▶ **TASKS FOR THIS EXERCISE**
a - Put the records below, from the line containing "Braşovencele au oferit" through the end of the records, into a two-column CSV with the columns "target" and "point". Give one row per record, with its text and its answer each in a single quoted field and any line breaks replaced by spaces.
b - Write what comes next in the account below of Ben and Betty Jones's wartime romance, picking up where it stops.

▶ **QUOTED PASSAGE**
◆ ◆ ◆ ◆ ◆ ◆ ◆

It didn’t take long for Betty to fall for Ben.
“Six foot two and eyes of blue,” she said, describing her first swooning impression of the young man.
It was all about vision for Ben as well: “I couldn’t take my eyes off her.”
This Saturday, Ben and Betty Jones will be looking into each other’s eyes as they celebrate their 70th Valentine’s Day as husband and wife.
The seven decades, and counting, love story was born when America was lining up to see Humphrey Bogart and Ingrid Bergman in “Casablanca”; humming along to the Andrews Sisters, “Don’t Fence Me In”; an average cost of a new house was $3,450; a good salary was about $2,400; and a gallon of gas would run you 15 cents.
But 1944 was also a time of terrible uncertainty with America at war. Most young men were in uniform and everyone knew many wouldn’t be coming home.
Betty was enrolled at the University of Idaho in the small town of Orofino, when one day she and some sorority sisters went to the movies. They came out of the theater to find a group of soldiers standing out front who were eager to chat up the girls. Half an hour later, back at their sorority house, they looked out the window and there was the group of young soldiers. They invited them in and one of the soldiers “played the piano beautifully,” Betty remembered, as they passed the afternoon singing songs.
The tall, blue-eyed Ben Jones was in Orofino on Army orders, studying engineering, before being deployed to Europe. Not wasting any time, Ben called her for a date that night for the next day. She thought he was “a handsome man. Nice and fun to be around.”
When asked how old she was, Betty answered, “Old enough.” He proved again he wasn’t one to waste time, when less than two months after that afternoon sing-along, he asked her to marry him. “Time was of the essence,” Ben said. They planned a Christmas wedding in Betty’s hometown, but the war got in the way of scheduling.

◆ ◆ ◆ ◆ ◆ ◆ ◆

▶ **ENTRIES PROVIDED**

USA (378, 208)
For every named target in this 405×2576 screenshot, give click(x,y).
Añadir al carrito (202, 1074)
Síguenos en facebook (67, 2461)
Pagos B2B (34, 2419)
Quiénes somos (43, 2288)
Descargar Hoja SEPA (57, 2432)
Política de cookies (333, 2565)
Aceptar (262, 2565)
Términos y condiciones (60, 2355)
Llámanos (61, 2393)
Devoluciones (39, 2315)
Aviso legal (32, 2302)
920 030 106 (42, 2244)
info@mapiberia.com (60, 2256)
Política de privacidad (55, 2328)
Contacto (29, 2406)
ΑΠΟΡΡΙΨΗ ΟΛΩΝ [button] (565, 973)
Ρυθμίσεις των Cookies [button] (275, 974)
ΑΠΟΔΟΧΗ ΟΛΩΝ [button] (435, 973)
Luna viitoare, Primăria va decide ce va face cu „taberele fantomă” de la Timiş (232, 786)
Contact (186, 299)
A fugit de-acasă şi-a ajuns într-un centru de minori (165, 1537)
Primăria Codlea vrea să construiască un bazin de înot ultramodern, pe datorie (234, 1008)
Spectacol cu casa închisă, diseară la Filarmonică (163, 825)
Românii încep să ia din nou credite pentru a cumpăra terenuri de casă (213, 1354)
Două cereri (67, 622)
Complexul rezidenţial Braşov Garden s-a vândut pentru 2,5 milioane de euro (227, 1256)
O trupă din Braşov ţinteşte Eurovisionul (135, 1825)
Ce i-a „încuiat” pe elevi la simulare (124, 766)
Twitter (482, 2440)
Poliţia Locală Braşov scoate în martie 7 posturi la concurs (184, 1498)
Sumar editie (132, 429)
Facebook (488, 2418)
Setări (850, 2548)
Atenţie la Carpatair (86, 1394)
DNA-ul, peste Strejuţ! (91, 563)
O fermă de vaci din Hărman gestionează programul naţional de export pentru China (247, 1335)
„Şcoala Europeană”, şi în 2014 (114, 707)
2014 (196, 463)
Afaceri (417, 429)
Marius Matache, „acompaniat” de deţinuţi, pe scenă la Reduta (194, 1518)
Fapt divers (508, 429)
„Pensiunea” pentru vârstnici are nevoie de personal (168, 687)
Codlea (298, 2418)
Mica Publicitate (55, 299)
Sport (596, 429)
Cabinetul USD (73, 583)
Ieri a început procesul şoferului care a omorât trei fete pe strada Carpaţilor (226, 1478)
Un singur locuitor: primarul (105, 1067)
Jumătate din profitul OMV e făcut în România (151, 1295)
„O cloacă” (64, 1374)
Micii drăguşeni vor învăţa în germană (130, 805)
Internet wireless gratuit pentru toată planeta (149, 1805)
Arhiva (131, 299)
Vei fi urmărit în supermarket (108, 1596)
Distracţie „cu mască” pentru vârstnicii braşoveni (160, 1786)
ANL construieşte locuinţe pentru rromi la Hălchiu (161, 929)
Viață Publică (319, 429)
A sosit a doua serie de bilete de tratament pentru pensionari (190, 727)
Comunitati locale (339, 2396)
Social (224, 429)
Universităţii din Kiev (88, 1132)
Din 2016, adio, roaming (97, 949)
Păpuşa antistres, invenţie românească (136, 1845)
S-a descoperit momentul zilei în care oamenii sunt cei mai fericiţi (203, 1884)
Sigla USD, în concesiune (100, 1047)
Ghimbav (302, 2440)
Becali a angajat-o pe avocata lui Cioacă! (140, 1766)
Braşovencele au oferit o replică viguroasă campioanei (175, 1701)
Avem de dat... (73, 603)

◆ ◆ ◆ ◆ ◆ ◆ ◆

▶ **TASK RESULTS**
a -
target,point
"Braşovencele au oferit o replică viguroasă campioanei","(175, 1701)"
"Avem de dat...","(73, 603)"

b -
Ben’s infantry unit was stationed at Fort Benning, near Columbus, Georgia. “We were on high alert, ready to be shipped overseas,” he remembered. His unit was locked down, with no one cleared to leave the area.
Ben asked his lieutenant for permission to get married, who then ran the request up the chain of command. “I never expected they’d say ‘yes,’ but they gave us a four-day pass and we jumped on it,” Ben said.
The families quickly mobilized for the wedding. The bride and her mother and the groom’s mother traveled overnight by train to Georgia from opposite ends of the country — from Idaho and New Jersey, to get to the church on time. “It really was quite an adventure to get them all together,” Ben said.
On October 14, 1944, a wedding party of two mothers, one matron of honor, one best man, a chaplain and 50 soldiers witnessed Ben and Betty’s nuptials. Ben laughed at the memory. “Twenty of [the soldiers] I was very close to,” he said. “We’d gone through training together. The other 30 — I turned out to have so many best friends. Everybody wanted to come.”
Soon after, Ben shipped out to Europe as Allied troops were advancing on Germany. “We didn’t know what would happen,” he said. Betty returned to Idaho and college “and waited.” It would be two years before they would lay eyes on each other. Back from the war and reunited, Ben and Betty drove cross country to New Jersey.
Betty’s mother put them in touch with an old friend who thought Ben “would make a good insurance person.” He started selling insurance door to door as a sales trainee for Monarch Insurance Company in Maplewood, New Jersey. Their son, Doug, was born in 1949. Daughters Susan and Nancy followed as the family moved to Cleveland, Ohio and then Somers, Connecticut.
The prediction that Ben would make a good insurance person was dead on; he eventually was named president and chairman of the board of Monarch Insurance.
Shelter Island was a summer and vacation destination until they moved to the Island full time in 1986.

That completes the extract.